**Provided records:**
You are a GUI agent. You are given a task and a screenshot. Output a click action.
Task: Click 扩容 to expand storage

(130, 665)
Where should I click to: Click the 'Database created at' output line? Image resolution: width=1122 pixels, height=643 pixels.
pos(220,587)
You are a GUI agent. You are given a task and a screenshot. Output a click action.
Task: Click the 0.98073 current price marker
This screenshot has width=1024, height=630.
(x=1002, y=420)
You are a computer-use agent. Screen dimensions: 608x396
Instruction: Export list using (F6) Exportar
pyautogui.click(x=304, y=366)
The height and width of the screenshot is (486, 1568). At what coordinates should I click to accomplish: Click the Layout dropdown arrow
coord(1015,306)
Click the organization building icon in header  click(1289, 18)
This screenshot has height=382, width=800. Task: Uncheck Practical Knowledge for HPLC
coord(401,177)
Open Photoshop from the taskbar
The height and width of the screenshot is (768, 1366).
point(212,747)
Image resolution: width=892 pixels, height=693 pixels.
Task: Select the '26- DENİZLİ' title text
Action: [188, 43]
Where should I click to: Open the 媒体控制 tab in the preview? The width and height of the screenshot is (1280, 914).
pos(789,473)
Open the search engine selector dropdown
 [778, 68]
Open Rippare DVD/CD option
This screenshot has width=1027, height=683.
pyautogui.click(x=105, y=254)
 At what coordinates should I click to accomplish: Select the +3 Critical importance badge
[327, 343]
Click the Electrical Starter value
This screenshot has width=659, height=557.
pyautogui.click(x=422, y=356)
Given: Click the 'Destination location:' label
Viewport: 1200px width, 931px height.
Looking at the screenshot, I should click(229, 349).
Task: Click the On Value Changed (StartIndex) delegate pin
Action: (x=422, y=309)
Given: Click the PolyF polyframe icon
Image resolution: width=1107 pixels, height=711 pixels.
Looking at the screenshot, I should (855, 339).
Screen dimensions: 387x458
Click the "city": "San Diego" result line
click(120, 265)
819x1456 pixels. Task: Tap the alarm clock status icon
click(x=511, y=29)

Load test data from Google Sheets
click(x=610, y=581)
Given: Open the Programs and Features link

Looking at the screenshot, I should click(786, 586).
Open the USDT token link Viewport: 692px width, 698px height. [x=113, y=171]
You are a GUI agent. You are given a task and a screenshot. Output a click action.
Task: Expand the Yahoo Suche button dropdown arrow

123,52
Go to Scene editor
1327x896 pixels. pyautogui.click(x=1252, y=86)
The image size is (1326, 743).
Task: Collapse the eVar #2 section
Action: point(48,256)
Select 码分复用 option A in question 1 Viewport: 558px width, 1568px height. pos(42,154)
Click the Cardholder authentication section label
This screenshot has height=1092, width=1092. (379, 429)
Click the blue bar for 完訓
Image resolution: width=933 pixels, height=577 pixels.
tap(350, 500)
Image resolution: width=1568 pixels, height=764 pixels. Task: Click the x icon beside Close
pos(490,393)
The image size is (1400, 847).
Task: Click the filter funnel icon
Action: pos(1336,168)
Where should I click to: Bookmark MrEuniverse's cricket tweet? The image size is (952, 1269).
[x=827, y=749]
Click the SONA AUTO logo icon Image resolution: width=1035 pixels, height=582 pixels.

**What you are asked to do:** Tally up how many lines in the preceding listing contain the word "dimensions". Give nothing but the number.

**Exercise output:** 2